» Collected data entries
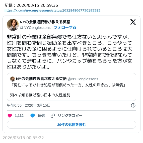This screenshot has height=143, width=143.
Task: Click the X logo icon
Action: pos(133,22)
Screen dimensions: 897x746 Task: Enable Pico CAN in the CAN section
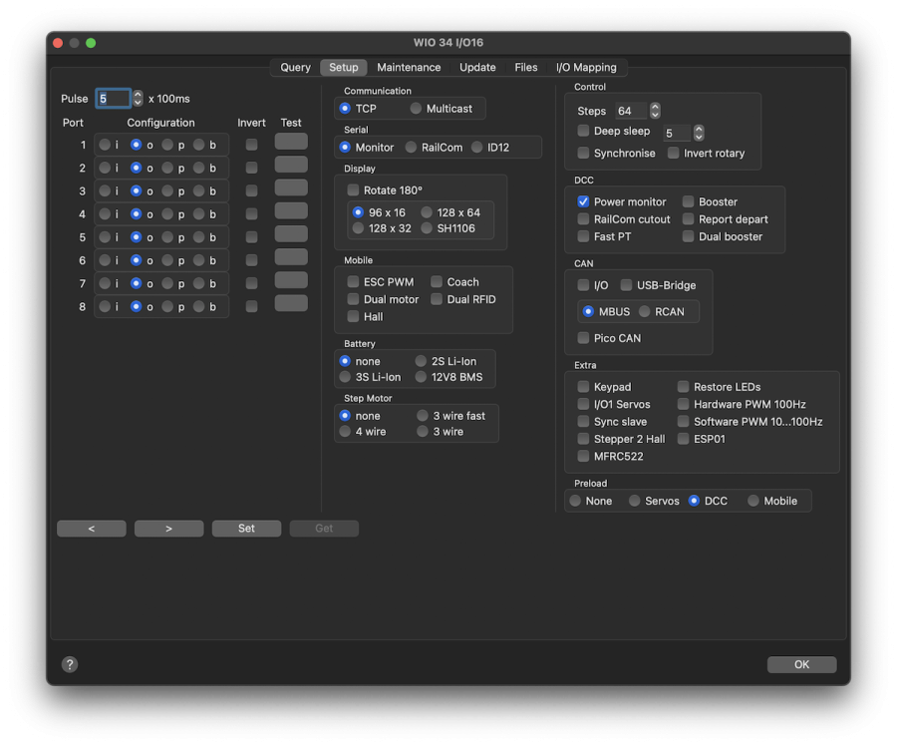click(x=583, y=338)
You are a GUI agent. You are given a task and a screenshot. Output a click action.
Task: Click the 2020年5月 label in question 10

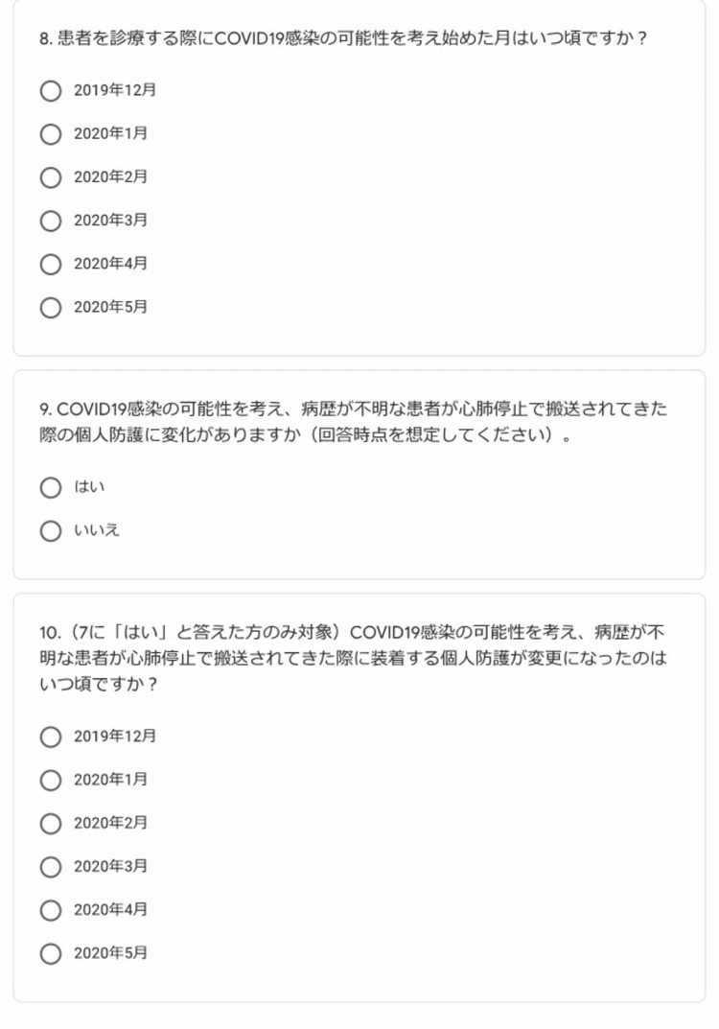click(x=110, y=953)
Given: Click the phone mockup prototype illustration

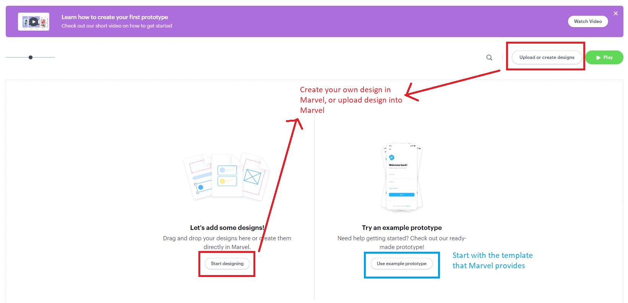Looking at the screenshot, I should click(402, 177).
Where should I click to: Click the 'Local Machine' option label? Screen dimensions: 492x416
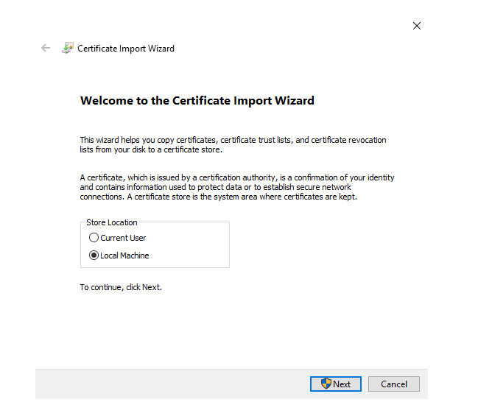coord(124,255)
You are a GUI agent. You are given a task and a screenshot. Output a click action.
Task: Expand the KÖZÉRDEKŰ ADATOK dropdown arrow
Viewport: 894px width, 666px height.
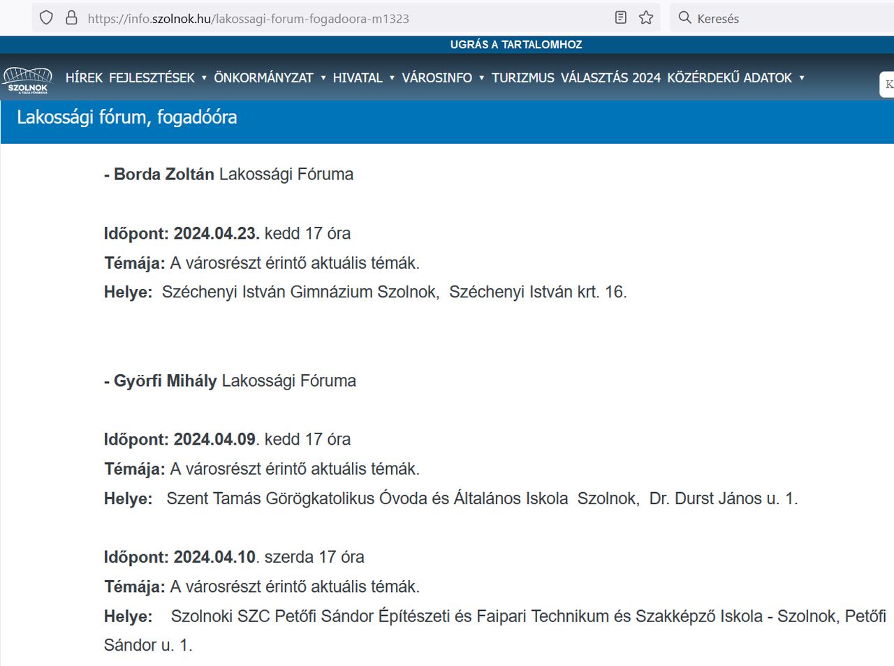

» Task objective
Transcribe exactly the lines from the one with "Task: Expand the" to the last line of the records, both included, so that no picture appears in the copy.

» Finished exercise
Task: Expand the KÖZÉRDEKŰ ADATOK dropdown arrow
Viewport: 894px width, 666px height.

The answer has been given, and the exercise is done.